Pour alourdir encore la facture, la progression est mal rythmée. Les premières heures passent lentement car on ne vous donne que très rarement de nouvelles armes, et les nouveaux ennemis sont assez rares aussi. Ces petites étapes censées briser la monotonie, vous pouvez faire une croix dessus arrivé aux 2/3 du jeu, puisque vous aurez accès à l’ensemble de l’arsenal pour atomiser l’ensemble du bestiaire.
Grosses pétoires et défouloir
C’est loin d’être mauvais pour autant, sinon pourquoi je l’aurais terminé ? Je l’ai dis, l’ambiance est terrible et les sensations sont pêchues. Mine de rien, il n’en faut pas plus pour avoir envie d’avancer.
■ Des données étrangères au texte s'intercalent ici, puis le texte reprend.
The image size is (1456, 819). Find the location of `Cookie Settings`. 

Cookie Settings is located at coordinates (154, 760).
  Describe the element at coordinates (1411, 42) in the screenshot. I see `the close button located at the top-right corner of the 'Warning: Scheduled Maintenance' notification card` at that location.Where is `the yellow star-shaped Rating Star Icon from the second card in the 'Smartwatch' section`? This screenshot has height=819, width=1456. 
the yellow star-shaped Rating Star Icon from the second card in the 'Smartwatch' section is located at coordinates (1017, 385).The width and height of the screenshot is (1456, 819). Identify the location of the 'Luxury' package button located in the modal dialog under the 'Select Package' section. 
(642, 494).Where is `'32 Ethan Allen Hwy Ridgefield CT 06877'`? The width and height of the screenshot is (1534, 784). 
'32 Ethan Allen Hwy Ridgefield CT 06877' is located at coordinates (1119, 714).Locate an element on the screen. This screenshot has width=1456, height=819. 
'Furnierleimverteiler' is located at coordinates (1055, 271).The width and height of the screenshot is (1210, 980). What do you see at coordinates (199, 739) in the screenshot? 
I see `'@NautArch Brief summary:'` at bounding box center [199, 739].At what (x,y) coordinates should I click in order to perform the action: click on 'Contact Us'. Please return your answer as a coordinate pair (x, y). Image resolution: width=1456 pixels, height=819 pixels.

C’est tellement jouissif de décalquer de l’Imp au shotgun et de ponctuer chaque frag d’une bonne grosse détonation des familles, de mitrailler du démon ou de trancher du zombi à la tronçonneuse.
Parce que le bestiaire est sacrément enthousiasmant aussi. Hommage géant aux Doom old-gen, il reprend tous les antagonistes de la série dans une version moderne-gore-flippante extrêmement réussie, si bien qu’on reconnaît facilement tous les ennemis de l’époque tout en s’extasiant du luxe de détails de leur nouveau look, et de la capacité des chara-designers à capter l’essence du petit tas de pixel (bon, ok, ils devaient aussi avoir des artworks) pour en faire un truc crédible et effrayant.
Mais ce n’est pas juste pour leur look qu’ils sont cool, leurs comportements sont suffisamment variés et intéressants pour rendre les combats dynamiques et stressants. Certains bondissent au visage, d’autres approchent en se téléportant, d’autres chargent, certains attaquent à distance mais ripostent au corps à corps. Il y en a qui rampent et d’autres qui volent et quand certains passages mélangent un peu tous les types, on ne sait plus où donner de la tête et on passe son temps à changer d’arme à la volée pour éviter de recharger et avoir le meilleur flingue pour chaque ennemi.
Rapide, technique, brutal
Ce sont les trois qualités que j’attends d’un FPS.
Même si les décors ne se renouvellent pas assez, on veut en voir plus. Certains effets de mise en scènes, gores ou malsains sont vraiment réussis, certains gémissements de la trame sonore mettent mal à l’aise, à l’image des pleurs d’enfants mêlés à des bourdonnements ou aux cris de femmes indéfinissables qu’on entend aux enfers.
Parce que oui, on va aux enfers, et c’est sûrement l’un des meilleurs passages du jeu : sans rien chercher à inventer, ce niveau cristallise tout ce qu’on peut s’attendre inconsciemment à trouver aux enfers, à partir du tas de culture littéraire, biblique ou cinématographique qui traite du sujet : Du feu, de la lave, de grands édifices gothiques, des âmes torturées hurlant leur démence, des décors déstructurés flottant au milieu de l’abîme, une profusion de délires organiques glauques qui se mêlent intimement à l’architecture.
C’est particulièrement bien restitué, ça en met plein les yeux et même si ça ne surprend pas plus que ça, c’est très intéressant à arpenter.
Doom 3 n’est pas la tuerie qu’il aurait dû être et avec une aussi bonne base de gameplay, on aurait pu avoir une pure grosse référence du genre, un jeu viscéral, nerveux, terrifiant, mémorable… si les level designers n’avaient pas tiré sur la corde en allongeant artificiellement la durée de vie et en oubliant de moduler le rythme.
Cela dit, c’était un premier essai de mutation pour Doom, un hybride de FPS et de survival qui transpire l’amour du travail bien fait, alors je reste naïvement convaincu que le Doom 4 à venir concrétisera enfin tous ces espoirs.